Alors, le fils retourne sur les lieux à la recherche de quelque chose qui lui dise ce qui s'est passé. Il a besoin de réponse, d'être sûr, de comprendre. Choqué par cette fin de vie trop bête, il se saisit des petits bouts de fictions qu'on lui tend, les recherche, s'en nourrit : « Pour ne pas me laisser dévaster par le doute et l'émotion, je me raccrochais aux branches de la narration. Je tissais une toile romanesque pour me retenir à ses fils. Je n'avais guère à me forcer, j'avais même l'impression que la toile se tissait à mon insu. La toile, ou plutôt les multiples amorces. C'était en fait comme une myriade de petits fils fragiles qui se balançaient sous mes yeux et que je tentais d'attraper à la volée pour me stabiliser un minimum. » Ce peut être une femme qui lui dit qu'elle a rencontré un homme dérangé dans la forêt (peut-être son père ou un fou qui l'aurait poussé ?) ou la carte postale d'une amie demandant pardon à son père pour un rendez-vous manqué le jour où il est mort (la raison du suicide?)... Des pistes, des bribes de vies, des débuts de romans, mille histoires possibles pour compléter ce qui est resté en pointillés, en blanc...
Il arpente ces lieux du haut Jura qu'il connaît bien et que son père aimait . D'une certaine façon, aller vers ces paysages, c'est tenter de retrouver celui qui n'est plus. Il prend d'ailleurs la voiture de son père, la Seat Ibiza immatriculée 39, pour parcourir les lieux, ces paysages de « sapins, scieries, grumiers ».
Une famille originaire de Lons-le-Saunier et de Clairvaux-les-Lacs : un grand-père ouvrier dans des usines de bois ou de plastique qui a fabriqué pendant trente ans des queues de casseroles en bakélite. Les petits-enfants ont tous quitté la région pour aller au bout du monde.
« Mon père a commencé à travailler à dix-sept ans, il est mort à soixante et un an », si près de la retraite diront les gens qui le connaissaient. Ouvrier, il fabriquait des couvercles de poêles.

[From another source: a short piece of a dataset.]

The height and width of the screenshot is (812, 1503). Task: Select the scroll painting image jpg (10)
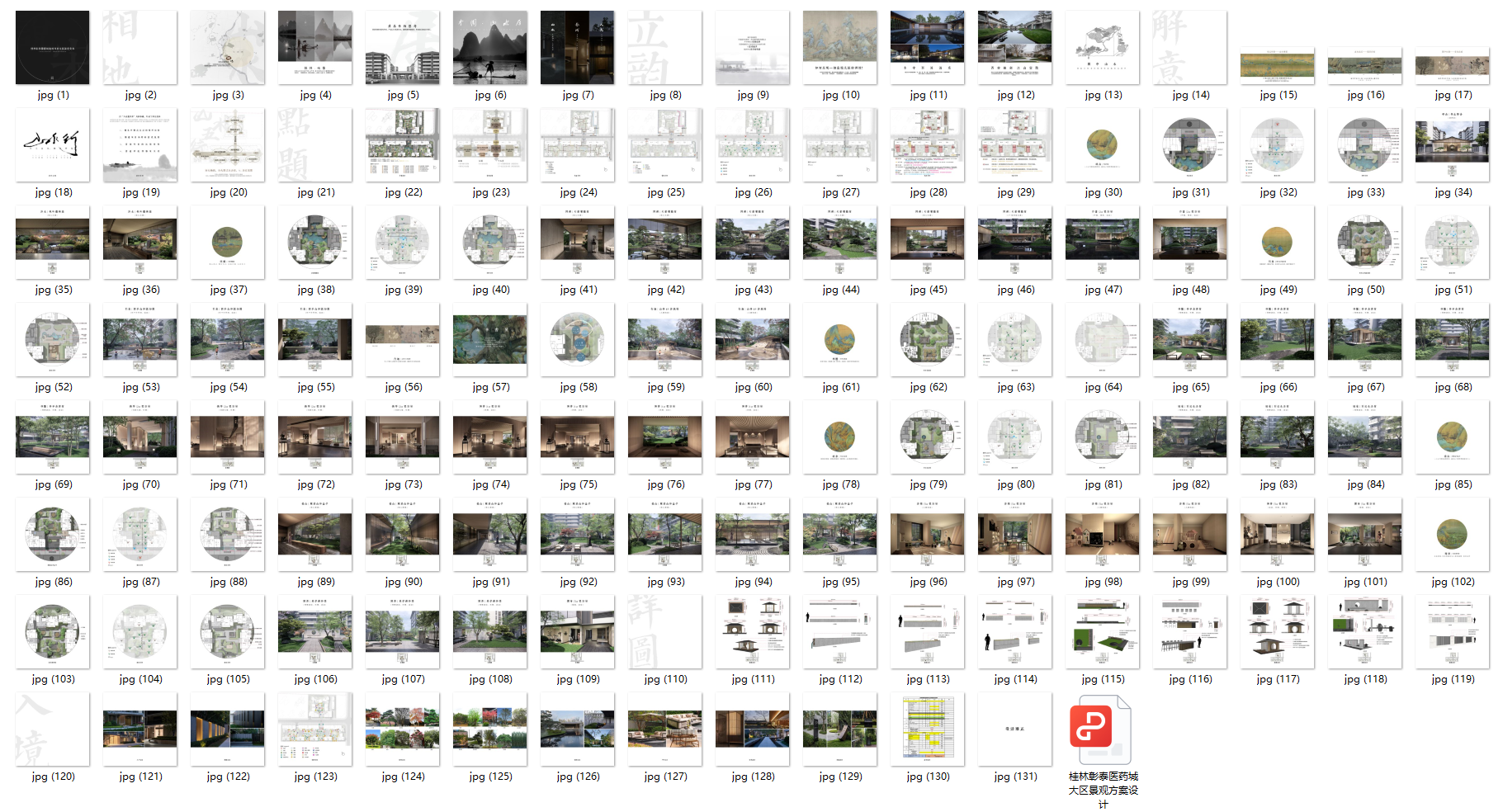click(x=840, y=48)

Ensuite, il s'est formé pour travailler le bois et devenir ébéniste puis tourneur sur bois avant de s'inscrire à l'école d'infirmières de Lons et travailler finalement dans un centre de soins aux toxicomanes, aidant les autres chaque jour, donnant de lui, se rendant disponible aux autres, aux « types ravagés, aux éclopés de la vie, aux fous, aux paumés, aux rebuts de la société ». Un homme ordinaire qui, dans son petit appartement d'un immeuble HLM, a laissé des traces de son passé : des tonnes de « cahiers, carnets, pochettes, chemises, dessins, classeurs, prospectus, revues, articles de journaux, comptes rendus de conférences, cours par correspondance » sans compter les quantités d'objets, créations personnelles, souvenirs du passé, bricoles de récup'. Un homme très engagé dans la vie associative et politique qui s'intéressait un peu à tout  : « Trente ans de célibat, ça laisse le temps d'essayer un paquet de trucs. »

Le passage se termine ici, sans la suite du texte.